Housing production slipped in April compared to revised March figure but starts and permits remained above those of a year earlier.
Data from the HUD and the Commerce Department show a 3.7% drop month-over-month to 1,287,000 units (seasonally adjusted annual rate) which is 10.5% higher than a year earlier. Single family starts (894,000 SAAR) were up 0.1% from March while the multifamily sector (393,000) declined 11.3%.
“Single-family starts are up 8.3 percent for the first four months of the year relative to the start of 2017, which is higher than our forecast and bodes well for the rest of the year,” said NAHB Chief Economist Robert Dietz. “However, builders must manage supply-side hurdles, such as ongoing building material price increases and shortages of land and labor, to meet growing housing demand. Lumber prices continue to rise, with recent increases adding more than $7,000 to the price of an average single-family home.”
Housing completions were up 2.8% month-over-month and 14.8% year-over-year to 1,257,000 SAAR.
Permits issued totalled 1,352,000, down 1.8% from March 2018 but up 7.7% from April 2017.
Optimistic message on supply
“The annual increase in permits, housing starts, and completions sends an optimistic message for the housing market as it signals some relief for the housing shortage,” commented First American chief economist Mark Fleming.

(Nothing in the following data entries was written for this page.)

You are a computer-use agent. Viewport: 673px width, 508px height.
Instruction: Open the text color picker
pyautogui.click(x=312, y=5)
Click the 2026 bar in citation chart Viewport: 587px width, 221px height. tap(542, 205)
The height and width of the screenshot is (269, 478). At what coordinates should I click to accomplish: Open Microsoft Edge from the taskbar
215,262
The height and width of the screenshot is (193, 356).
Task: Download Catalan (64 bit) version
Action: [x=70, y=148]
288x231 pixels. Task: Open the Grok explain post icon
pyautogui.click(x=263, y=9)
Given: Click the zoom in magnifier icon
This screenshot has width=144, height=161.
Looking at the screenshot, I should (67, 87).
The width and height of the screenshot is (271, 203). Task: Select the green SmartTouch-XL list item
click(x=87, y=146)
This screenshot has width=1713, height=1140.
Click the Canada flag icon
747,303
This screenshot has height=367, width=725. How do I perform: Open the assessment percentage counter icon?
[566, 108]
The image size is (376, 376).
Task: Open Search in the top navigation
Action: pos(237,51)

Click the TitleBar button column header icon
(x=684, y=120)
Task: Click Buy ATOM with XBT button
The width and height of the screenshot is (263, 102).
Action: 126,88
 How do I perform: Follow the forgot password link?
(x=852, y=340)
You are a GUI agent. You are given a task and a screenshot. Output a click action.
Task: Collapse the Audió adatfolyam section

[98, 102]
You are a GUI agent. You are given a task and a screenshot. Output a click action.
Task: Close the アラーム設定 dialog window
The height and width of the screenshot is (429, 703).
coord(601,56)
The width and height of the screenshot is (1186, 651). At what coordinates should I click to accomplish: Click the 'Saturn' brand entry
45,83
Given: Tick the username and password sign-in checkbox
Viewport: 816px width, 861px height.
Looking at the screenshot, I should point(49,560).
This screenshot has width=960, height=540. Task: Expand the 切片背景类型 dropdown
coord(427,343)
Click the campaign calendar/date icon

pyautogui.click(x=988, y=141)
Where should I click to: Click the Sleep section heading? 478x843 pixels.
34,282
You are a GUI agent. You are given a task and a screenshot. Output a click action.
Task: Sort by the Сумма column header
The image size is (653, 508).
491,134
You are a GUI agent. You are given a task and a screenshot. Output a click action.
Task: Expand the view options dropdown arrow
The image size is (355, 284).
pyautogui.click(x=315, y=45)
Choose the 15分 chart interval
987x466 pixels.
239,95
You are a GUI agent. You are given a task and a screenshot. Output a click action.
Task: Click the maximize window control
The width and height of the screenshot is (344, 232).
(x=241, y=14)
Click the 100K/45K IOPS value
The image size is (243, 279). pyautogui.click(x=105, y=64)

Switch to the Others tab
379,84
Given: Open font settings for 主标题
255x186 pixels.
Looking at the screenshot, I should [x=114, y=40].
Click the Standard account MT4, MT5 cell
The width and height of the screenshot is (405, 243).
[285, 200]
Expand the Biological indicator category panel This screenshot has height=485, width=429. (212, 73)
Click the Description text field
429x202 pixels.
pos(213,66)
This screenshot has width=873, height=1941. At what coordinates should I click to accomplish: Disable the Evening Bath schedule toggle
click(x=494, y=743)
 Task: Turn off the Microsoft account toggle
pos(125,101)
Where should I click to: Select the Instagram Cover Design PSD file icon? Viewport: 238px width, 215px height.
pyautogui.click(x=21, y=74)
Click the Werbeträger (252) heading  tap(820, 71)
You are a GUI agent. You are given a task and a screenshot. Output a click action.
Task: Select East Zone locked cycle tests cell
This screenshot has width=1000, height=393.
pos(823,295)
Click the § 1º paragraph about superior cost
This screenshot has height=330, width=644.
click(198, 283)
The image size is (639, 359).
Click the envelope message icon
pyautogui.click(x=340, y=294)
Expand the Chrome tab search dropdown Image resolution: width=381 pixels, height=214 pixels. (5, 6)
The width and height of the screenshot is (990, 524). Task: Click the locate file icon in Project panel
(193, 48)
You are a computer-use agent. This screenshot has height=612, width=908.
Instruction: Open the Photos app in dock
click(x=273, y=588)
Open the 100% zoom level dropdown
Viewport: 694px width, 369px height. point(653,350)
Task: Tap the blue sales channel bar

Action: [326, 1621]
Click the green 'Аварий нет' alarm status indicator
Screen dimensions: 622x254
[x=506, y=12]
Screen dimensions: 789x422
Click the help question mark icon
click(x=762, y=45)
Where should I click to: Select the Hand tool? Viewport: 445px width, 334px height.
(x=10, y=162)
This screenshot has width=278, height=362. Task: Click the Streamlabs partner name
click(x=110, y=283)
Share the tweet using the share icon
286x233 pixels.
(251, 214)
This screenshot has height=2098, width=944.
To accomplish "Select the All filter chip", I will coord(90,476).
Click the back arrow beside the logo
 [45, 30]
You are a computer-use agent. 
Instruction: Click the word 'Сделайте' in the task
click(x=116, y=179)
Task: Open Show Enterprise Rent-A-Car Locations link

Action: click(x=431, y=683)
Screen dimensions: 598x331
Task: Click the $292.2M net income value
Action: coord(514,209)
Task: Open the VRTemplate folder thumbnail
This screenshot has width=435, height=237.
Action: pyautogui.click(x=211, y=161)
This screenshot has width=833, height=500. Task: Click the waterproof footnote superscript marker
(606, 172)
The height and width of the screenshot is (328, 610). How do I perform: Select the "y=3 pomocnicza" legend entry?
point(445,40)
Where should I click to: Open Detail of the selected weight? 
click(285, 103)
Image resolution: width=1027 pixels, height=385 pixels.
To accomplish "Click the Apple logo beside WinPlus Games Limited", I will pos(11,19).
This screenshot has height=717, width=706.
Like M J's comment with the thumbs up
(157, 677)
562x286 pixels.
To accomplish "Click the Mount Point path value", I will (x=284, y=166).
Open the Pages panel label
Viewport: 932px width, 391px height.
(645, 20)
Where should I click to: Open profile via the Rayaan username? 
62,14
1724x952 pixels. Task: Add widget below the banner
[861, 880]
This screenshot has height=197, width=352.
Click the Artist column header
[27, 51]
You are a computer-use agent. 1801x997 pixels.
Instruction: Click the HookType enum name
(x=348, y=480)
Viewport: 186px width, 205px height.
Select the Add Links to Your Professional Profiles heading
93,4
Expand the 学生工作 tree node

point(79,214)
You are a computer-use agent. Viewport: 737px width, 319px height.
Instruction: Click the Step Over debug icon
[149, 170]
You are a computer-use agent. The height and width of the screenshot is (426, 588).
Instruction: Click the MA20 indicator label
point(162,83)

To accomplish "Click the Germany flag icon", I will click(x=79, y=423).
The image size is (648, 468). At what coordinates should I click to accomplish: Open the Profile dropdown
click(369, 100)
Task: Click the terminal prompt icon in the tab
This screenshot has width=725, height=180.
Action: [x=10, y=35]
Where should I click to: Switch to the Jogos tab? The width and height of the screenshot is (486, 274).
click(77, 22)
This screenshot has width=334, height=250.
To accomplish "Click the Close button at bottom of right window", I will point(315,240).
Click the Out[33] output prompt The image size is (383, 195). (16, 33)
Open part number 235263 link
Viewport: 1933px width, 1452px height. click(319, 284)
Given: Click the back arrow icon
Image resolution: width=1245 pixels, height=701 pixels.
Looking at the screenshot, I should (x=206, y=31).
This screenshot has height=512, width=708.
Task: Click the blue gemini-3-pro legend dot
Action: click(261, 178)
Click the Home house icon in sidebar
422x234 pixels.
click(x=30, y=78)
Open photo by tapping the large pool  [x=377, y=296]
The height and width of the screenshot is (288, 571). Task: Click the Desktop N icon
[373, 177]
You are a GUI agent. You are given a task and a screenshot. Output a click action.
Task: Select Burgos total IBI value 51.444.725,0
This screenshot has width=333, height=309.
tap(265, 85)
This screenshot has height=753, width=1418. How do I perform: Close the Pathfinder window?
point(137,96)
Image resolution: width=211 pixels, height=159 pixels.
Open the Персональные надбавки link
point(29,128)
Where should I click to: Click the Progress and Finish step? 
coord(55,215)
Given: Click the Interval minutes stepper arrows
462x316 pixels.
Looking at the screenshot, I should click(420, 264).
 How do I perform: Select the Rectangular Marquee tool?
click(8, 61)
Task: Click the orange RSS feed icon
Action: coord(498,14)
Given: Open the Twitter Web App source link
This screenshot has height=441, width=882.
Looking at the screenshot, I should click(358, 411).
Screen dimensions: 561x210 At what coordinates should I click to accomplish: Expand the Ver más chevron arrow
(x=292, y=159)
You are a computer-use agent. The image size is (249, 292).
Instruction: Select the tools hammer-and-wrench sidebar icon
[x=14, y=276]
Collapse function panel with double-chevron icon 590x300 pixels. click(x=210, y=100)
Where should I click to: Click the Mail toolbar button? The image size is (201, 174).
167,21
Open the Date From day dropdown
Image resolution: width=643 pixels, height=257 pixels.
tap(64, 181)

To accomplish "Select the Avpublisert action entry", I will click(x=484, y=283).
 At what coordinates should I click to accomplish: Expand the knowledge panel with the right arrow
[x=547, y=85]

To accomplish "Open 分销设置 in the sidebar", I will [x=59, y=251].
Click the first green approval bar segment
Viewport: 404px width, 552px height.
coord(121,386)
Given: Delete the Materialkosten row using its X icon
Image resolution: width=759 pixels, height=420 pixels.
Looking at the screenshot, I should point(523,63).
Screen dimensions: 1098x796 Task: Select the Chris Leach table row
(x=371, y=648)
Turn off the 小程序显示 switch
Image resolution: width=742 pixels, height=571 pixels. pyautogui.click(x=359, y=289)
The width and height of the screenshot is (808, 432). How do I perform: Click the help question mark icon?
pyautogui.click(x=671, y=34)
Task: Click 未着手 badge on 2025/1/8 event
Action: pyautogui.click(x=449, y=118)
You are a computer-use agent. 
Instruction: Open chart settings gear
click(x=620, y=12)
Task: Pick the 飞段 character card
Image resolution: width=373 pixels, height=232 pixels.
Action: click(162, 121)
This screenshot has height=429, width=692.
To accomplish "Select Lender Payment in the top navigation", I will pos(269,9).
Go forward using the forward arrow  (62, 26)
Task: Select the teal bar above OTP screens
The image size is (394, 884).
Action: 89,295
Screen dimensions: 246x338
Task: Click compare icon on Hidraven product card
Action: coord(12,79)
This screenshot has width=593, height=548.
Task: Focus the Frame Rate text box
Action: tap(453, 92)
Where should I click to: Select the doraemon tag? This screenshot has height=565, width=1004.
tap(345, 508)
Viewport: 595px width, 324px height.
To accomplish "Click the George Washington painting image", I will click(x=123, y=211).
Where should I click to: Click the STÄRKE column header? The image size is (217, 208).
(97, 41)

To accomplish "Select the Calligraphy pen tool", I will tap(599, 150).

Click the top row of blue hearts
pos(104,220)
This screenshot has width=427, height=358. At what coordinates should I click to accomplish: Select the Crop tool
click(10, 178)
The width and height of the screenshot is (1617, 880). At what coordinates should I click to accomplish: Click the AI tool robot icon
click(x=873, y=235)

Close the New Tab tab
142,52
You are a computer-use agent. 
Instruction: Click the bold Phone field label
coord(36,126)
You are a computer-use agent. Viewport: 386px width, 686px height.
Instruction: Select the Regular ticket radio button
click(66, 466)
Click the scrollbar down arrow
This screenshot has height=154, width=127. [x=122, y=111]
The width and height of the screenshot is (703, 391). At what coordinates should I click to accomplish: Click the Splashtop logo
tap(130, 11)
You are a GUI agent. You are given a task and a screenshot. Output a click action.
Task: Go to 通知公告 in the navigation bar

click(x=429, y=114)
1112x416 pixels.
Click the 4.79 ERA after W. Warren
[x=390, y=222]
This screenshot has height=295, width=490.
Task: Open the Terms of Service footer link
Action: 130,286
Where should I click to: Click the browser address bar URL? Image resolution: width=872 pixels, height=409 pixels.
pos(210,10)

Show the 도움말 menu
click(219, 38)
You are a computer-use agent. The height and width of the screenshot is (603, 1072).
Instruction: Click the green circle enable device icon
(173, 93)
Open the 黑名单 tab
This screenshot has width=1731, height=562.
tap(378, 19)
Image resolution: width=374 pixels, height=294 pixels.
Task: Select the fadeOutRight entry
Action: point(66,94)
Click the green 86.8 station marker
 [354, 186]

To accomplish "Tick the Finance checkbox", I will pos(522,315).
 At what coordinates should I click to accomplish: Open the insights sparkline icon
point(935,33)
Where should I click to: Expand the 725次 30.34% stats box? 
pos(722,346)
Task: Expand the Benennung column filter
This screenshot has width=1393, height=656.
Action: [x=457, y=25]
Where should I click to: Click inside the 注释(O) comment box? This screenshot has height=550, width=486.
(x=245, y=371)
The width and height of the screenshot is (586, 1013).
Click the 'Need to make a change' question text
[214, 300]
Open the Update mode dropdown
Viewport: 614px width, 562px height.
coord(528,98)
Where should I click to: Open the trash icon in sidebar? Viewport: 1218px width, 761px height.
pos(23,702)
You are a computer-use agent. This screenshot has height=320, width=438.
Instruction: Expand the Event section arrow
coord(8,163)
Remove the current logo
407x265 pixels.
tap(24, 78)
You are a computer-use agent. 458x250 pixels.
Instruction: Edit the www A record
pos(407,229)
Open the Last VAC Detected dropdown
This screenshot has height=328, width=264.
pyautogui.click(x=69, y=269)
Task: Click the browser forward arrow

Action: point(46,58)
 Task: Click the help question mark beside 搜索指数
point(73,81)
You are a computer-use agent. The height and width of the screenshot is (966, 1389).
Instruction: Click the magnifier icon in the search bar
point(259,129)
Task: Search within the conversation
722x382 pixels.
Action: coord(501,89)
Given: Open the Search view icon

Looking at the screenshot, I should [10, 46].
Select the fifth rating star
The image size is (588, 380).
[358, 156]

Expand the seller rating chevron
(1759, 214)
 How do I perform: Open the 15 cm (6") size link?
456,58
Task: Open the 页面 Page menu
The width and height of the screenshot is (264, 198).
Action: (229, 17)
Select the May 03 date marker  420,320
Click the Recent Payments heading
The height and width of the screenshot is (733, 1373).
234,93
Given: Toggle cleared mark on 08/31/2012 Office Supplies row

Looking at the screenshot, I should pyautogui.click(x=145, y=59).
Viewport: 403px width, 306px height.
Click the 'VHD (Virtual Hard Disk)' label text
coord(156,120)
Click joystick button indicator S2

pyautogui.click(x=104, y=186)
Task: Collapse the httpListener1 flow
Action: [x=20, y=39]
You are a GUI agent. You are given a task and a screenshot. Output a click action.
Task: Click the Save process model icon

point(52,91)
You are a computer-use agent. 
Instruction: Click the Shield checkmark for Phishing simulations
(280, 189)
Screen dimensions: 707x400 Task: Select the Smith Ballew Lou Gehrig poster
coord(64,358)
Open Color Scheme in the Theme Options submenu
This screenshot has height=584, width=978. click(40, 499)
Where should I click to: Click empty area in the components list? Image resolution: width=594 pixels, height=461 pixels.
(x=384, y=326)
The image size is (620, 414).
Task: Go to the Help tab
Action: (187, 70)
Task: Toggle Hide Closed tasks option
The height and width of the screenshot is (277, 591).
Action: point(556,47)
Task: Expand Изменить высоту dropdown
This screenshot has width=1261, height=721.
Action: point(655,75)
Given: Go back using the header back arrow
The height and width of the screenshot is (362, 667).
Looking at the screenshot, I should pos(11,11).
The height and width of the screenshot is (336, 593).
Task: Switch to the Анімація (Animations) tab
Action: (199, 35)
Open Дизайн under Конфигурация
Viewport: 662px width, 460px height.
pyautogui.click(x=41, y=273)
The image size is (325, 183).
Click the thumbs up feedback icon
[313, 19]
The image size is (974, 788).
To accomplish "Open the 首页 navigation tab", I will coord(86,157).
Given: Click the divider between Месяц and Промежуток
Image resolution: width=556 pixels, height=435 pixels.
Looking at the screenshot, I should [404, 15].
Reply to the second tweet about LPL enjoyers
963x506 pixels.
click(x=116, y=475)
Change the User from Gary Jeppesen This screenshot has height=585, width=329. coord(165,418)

Regionally, combined single- and multifamily housing production increased 6.4% in the South but fell 8.1% in the Northeast, 12% in the West and 16.3% in the Midwest.
LendingTree chief economist Tendayi Kapfidze says that the story told by the data is indicative of affordability issues, especially the shift towards multifamily.
“Multi-family units are at lower price points and include significant rental units,” he said. “Notably, single-family starts are particularly weak in the high cost Northeast that is also the most exposed region to the negative impacts of the tax plan.”